Conclusion: The reference ranges for healthy individuals and the recommended values for optimal therapy in diabetic patients have to be revised and adjusted. Population based reference ranges should be established to provide better patient care services.
The glycosylated hemoglobin (HbA1c) assay has become the gold-standard for monitoring of glycemic control in diabetes mellitus over two decades1. Plasma glucose level is directly associated with HbA1c2. It is easy to interpret, cost effective and routinely used to monitor long-term glycemic control3 as it is directly related to the risks for diabetic complications4. By performing HbA1c test, patient's average glycemic control over the preceding 2-3 months can be measured3. The relationship between HbA1c and estimated average glucose has been established recently5. HbA1c has less intra-individual variation and more reproducibility than fasting plasma glucose and oral glucose tolerance test (OGTT)6. Studies showed the value of 2 standard deviation (SD) above the normal mean is significant in identifying high proportion of undiagnosed diabetic individuals6. This advocates use of HbA1c as an important screening and diagnostic test for diabetes mellitus7. National Glycohemoglobin Standardization Program (NGSP) and
International Federation of Clinical Chemistry (IFCC) have standardized HbA1c assays8. It is suggested that HbA1c should be reported in both NGSP (%) and IFCC (mmol/mol) units9.
HbA1 c levels variation based on gender, age and ethnic groups in healthy population have been reported 10-12. In Thai healthy individuals, reference range of HbA1c were found 4.79% -6.15%11. In a study conducted in USA , mean HbA1c levels were varied among different ethnic populations; 4.93% (+ 0.04) in non-Hispanic whites and 5.05% (+ 0.02) in Mexican-Americans to 5.17% ( +0.02) in non-Hispanic blacks 12. In another study conducted in Kuwaiti population, the mean HbA1c level was 4.8% with a standard deviation of 0.5%13. Thus to use HbA1c as diagnostic tool in a local population, it is also recommended that each laboratory should establish its own reference range of HbA1c for non diabetic individuals8.
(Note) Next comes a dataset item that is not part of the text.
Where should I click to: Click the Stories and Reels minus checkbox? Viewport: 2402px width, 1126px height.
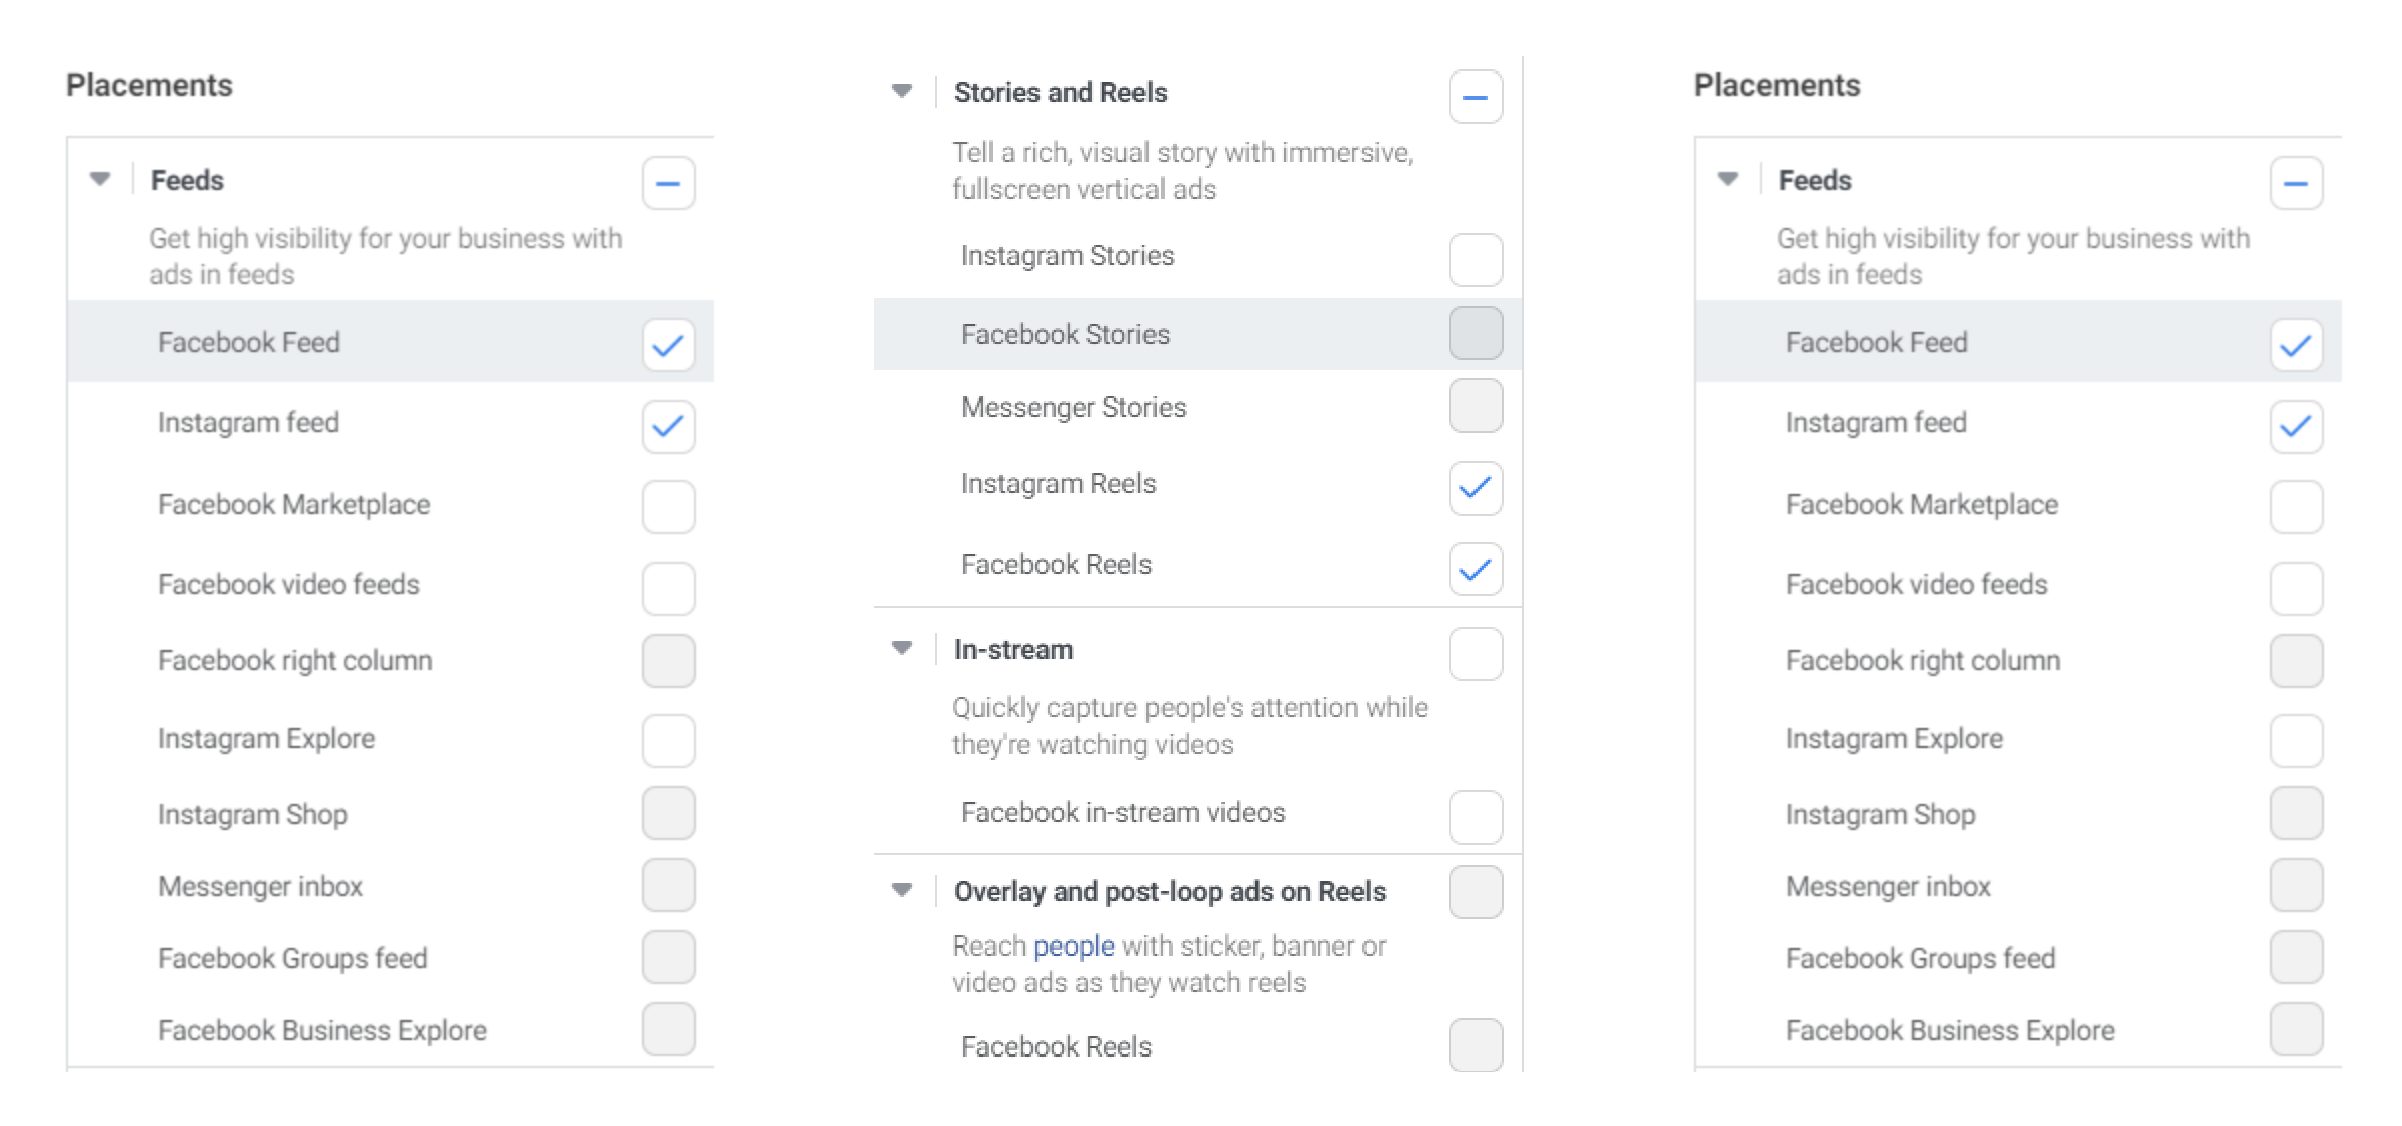[x=1475, y=97]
We are using the reference range which is based on foreign data and may not represent our non diabetic range. This is the first study to determine HbA1c reference range in Pakistani population. There exists a need of establishing a reference range for HbA1c in our medical set up so that it can be used for diagnosis, screening and monitoring of our diabetic patients.
SUBJECTS AND METHOD
The present study protocol was approved by the Ethics Committee, Armed Forces Institute of Pathology Rawalpindi. It was a descriptive cross-sectional study conducted on a total of 254 healthy subjects at Armed Forces Institute of Pathology, Rawalpindi from May 2010 - Oct 2010. The healthy adults aged between 18 and 80 years comprising of males (n=169) and females (n=85), inhabitants of Rawalpindi , coming for routine annual medical checkup in military health care setup , were selected by non probability consecutive sampling and included in the study. Medical check up of all the subjects was done. Individuals having history of any acute or chronic illness, fasting plasma glucose greater than 5.6 mmol/L, anemia, hemoglobinopathy, pregnancy or individuals taking any medication were excluded from the study. After the informed consent was obtained, whole blood samples were obtained for analysis of HbA1c. HbA1c was determined by high performance liquid chromatography (HPLC) using Biorad D-10.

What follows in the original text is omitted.